The problem is, very little of what you’re asked to do turns out to be any fun. Fetch-quests that offer next to no payoff are compounded by annoying travel: you have to make an unappealing choice between the vein-popping frustration of trying to drive across the craggy, impassable, boulder-strewn landscape, or giving up and shlepping there on foot. And this landscape isn’t Skyrim, or The Capital Wasteland, with discoveries to be made around every corner. It’s a Starfield planet map like any other, with only the odd cave or cookie-cutter facility to explore, and it rarely rewards inquisitiveness with anything other than wasted time and the urge to swear.
Any previous suggestion that Starfield was leaning into cosmic horror in some new and interesting way also turns out to have been wide of the mark.
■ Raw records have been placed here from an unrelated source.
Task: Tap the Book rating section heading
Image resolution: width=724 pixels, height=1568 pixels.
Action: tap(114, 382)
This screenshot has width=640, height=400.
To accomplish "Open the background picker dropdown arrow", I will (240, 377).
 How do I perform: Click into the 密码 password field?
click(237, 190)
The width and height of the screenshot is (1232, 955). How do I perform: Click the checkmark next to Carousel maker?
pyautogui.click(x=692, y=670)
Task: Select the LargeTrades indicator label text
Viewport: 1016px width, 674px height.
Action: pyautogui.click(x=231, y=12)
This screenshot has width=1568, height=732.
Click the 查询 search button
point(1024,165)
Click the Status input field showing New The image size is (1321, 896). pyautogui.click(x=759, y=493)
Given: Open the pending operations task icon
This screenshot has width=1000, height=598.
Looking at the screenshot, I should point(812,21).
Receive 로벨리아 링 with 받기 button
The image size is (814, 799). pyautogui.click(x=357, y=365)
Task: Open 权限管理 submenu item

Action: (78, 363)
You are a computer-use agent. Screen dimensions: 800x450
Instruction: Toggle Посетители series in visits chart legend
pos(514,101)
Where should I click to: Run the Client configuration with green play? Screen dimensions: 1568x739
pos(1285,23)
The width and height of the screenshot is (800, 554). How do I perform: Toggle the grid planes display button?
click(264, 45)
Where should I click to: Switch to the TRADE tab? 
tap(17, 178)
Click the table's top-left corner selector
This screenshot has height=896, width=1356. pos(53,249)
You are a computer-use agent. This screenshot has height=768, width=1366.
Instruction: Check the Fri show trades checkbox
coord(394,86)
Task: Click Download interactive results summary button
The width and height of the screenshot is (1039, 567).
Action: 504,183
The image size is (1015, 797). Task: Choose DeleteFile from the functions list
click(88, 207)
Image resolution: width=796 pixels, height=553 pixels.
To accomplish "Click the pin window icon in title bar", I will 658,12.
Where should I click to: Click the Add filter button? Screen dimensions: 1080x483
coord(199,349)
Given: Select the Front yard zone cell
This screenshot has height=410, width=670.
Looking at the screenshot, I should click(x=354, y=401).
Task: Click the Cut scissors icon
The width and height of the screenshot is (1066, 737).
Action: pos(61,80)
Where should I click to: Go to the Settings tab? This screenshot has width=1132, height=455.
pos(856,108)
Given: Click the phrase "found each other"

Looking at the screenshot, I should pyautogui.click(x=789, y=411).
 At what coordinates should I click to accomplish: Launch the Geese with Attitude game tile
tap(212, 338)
Occasional, very brief sequences do threaten to conjure an atmosphere of foreboding, but this soon gives way to the same bullet-sponge gunfights through the same uninspired buildings in return for the same loot. The unreliable quest markers feel inexcusable, and Shattered Space becomes a slog long before the 12- to 15-hour campaign comes to an end.
It isn’t all bad. The main story is engaging enough, and throws a few interesting choices your way, as the three ruling houses of the planet of Va’ruun’kai vie for power. And when the frame rate is stable, Shattered Space is quite pretty, if overwhelmingly, monotonously purple. But it is simply more of the same slightly broken Starfield experience, only without any space flight to add a soupcon of variety. It isn’t cheap, either.
Perhaps the next package of extra content will lean more into Starfield’s strengths, rather than amplify its weaknesses. But it really does feel at this point as if most of Starfield’s imperfections are baked in at the technological and conceptual level, and only a full-blown sequel, rather than continued updates, would be able to address them. It’s only because there is a such a bright kernel of brilliance here that it’s so disappointing to see Starfield’s galactic potential remain cosmically unfulfilled.